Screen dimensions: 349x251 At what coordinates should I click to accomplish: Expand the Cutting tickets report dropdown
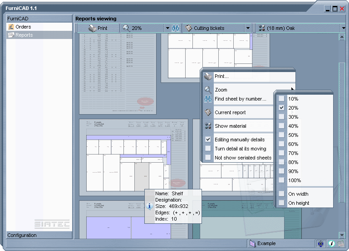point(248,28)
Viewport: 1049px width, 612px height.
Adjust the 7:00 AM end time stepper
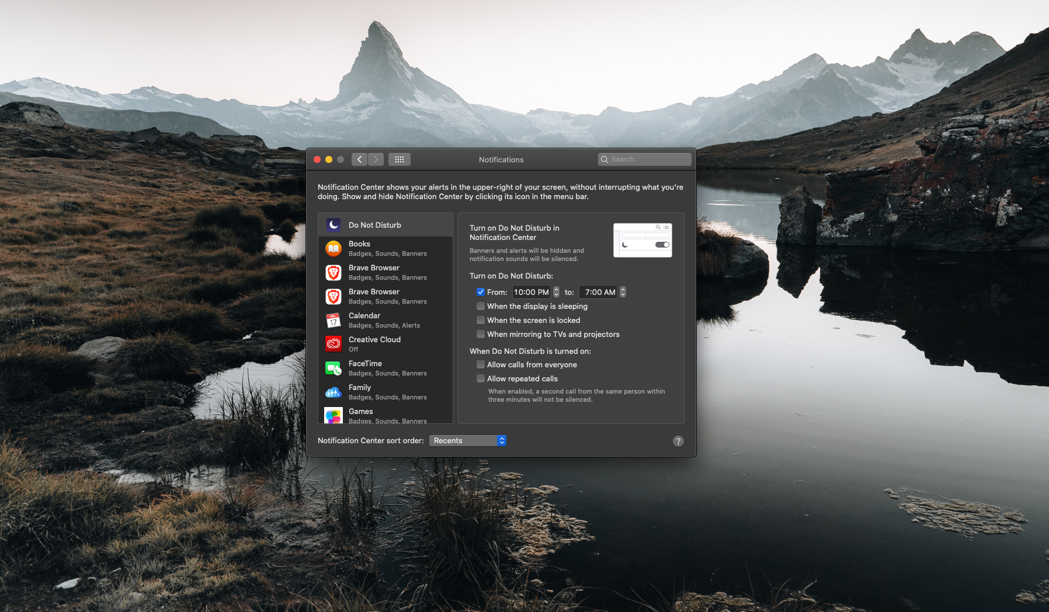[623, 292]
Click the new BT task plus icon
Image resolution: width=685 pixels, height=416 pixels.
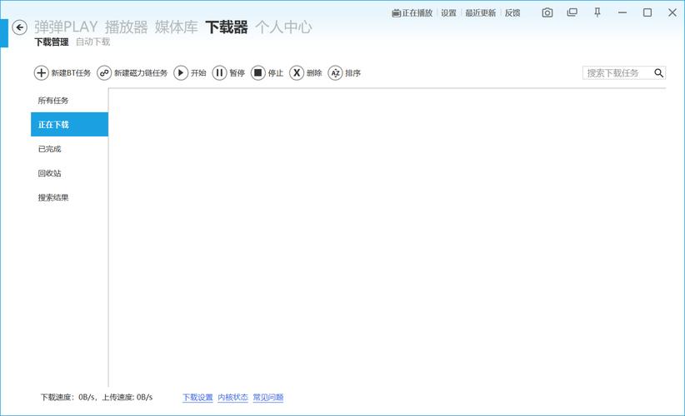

──────────────────────────────

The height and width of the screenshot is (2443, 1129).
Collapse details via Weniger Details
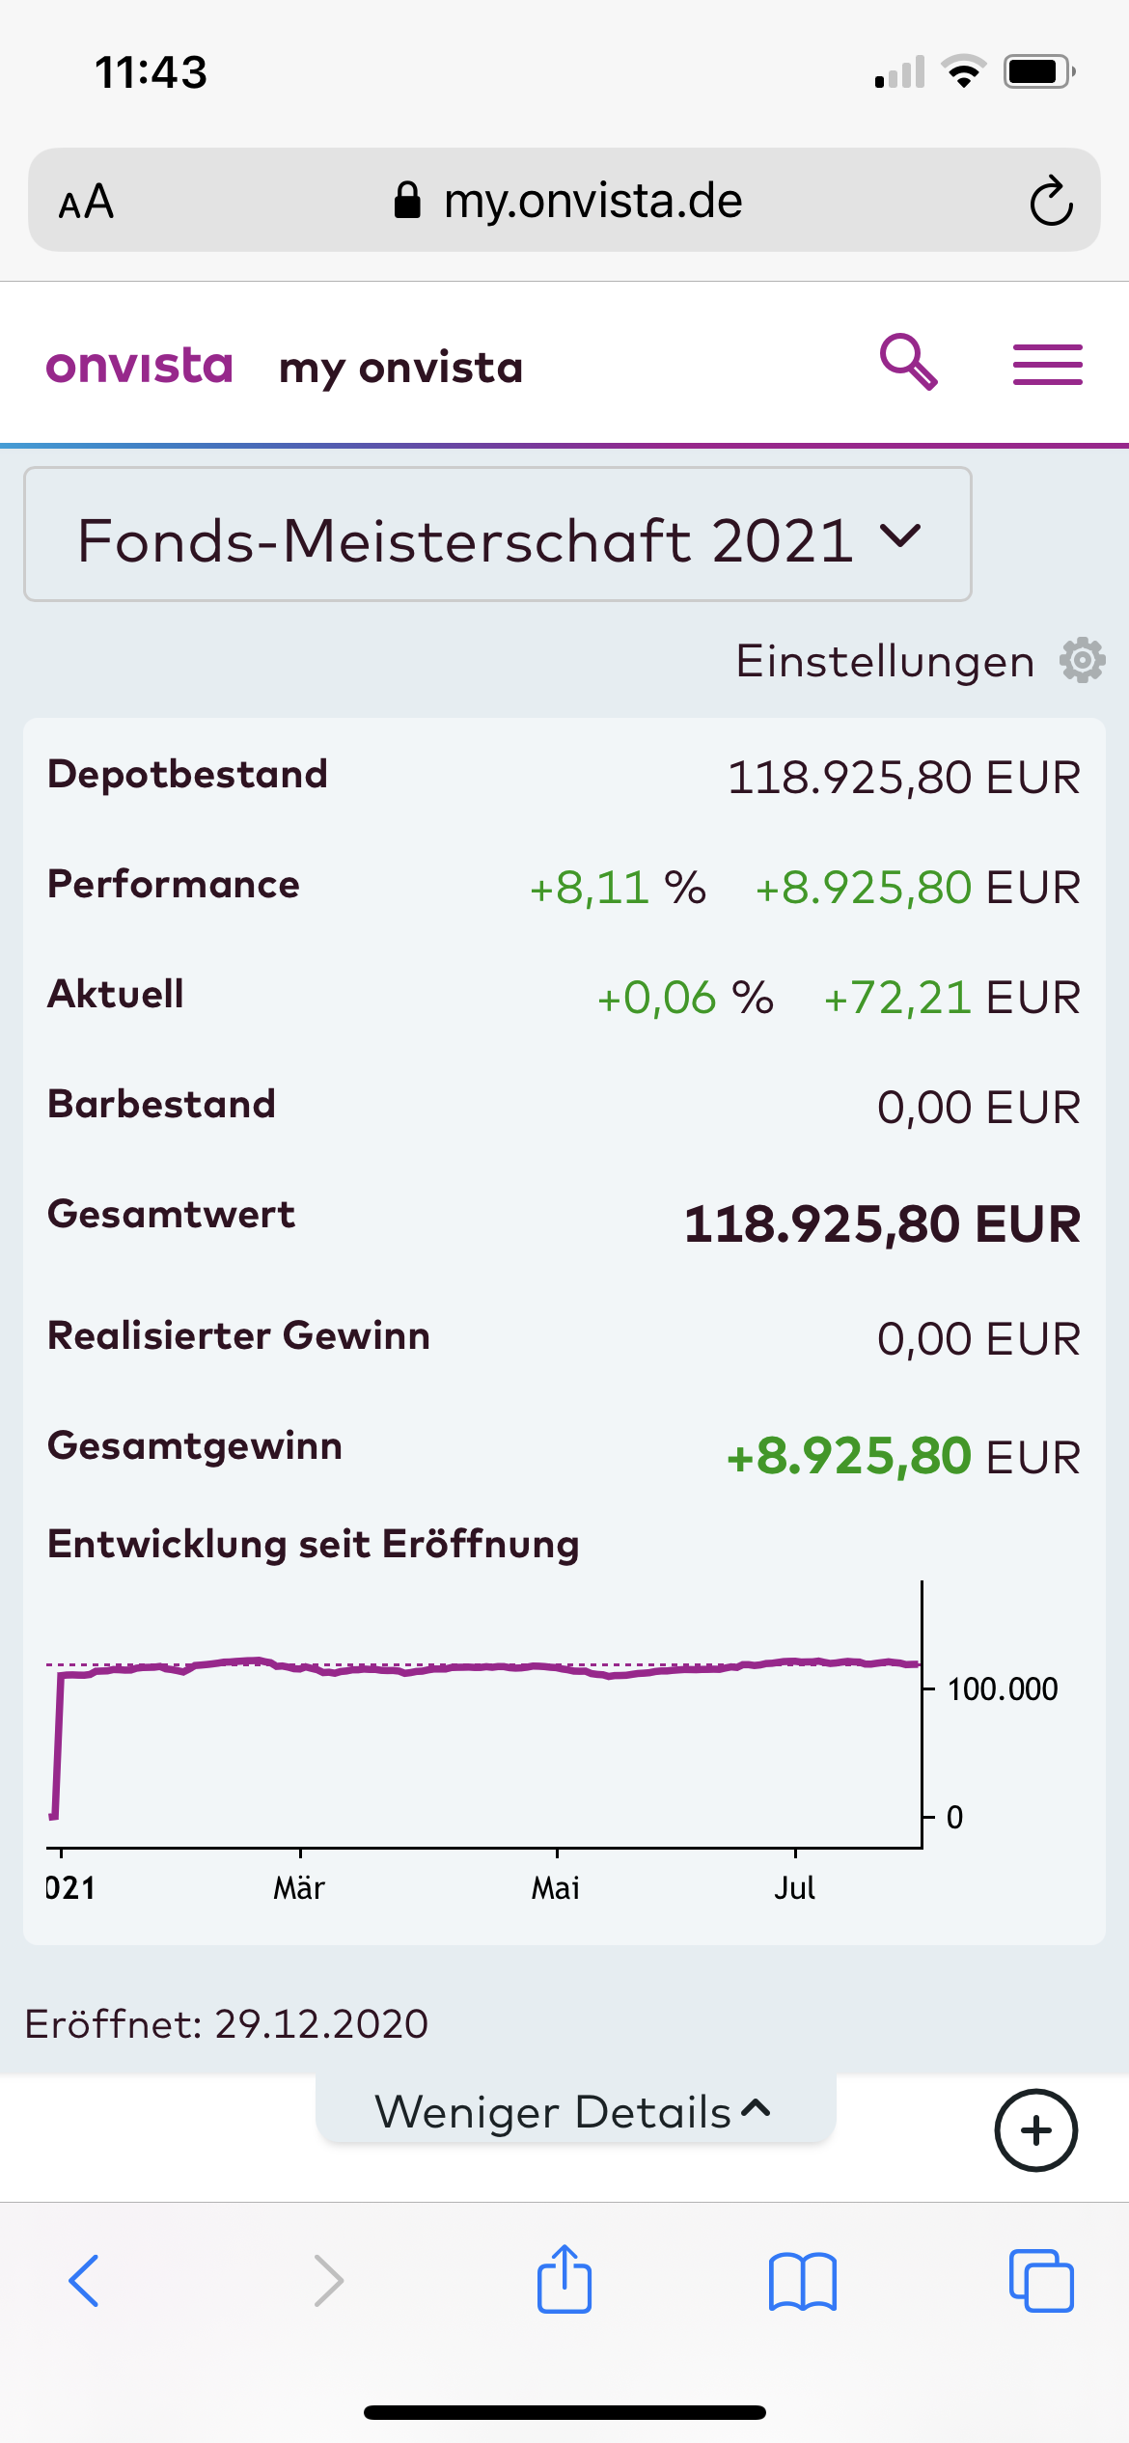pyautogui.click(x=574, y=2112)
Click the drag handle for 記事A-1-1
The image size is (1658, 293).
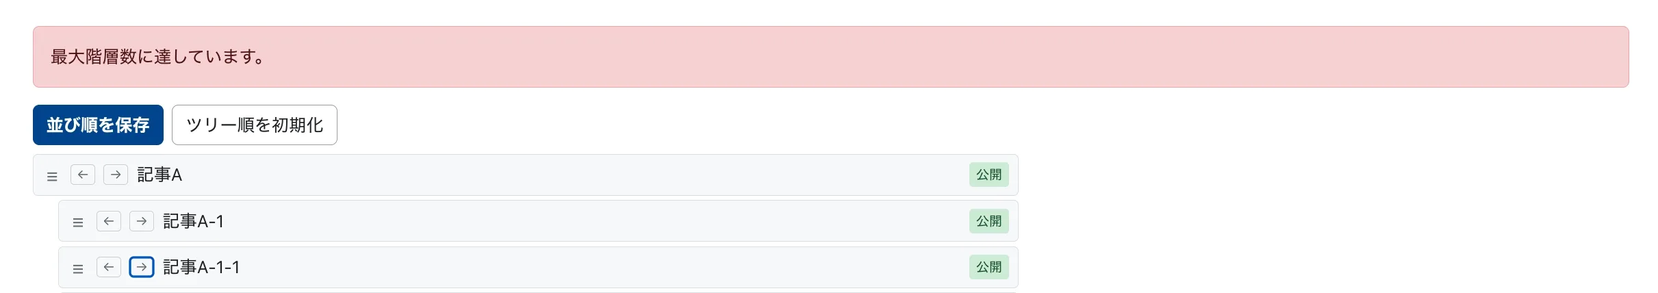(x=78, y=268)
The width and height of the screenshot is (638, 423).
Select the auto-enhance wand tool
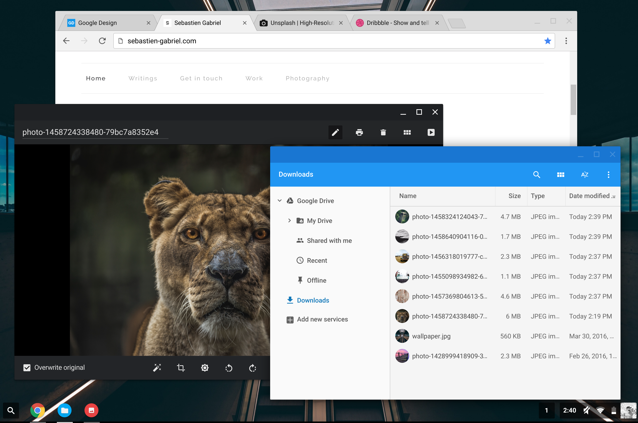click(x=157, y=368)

──────────────────────────────

Work instructions - Arrange the material as a JSON list of strings, starting at the line that contains "The width and" and ending at the line that contains "click(x=157, y=368)", with one string per line and blank lines skipped. Leave the pictures out.

Solution to this task -
[
  "The width and height of the screenshot is (638, 423).",
  "Select the auto-enhance wand tool",
  "click(x=157, y=368)"
]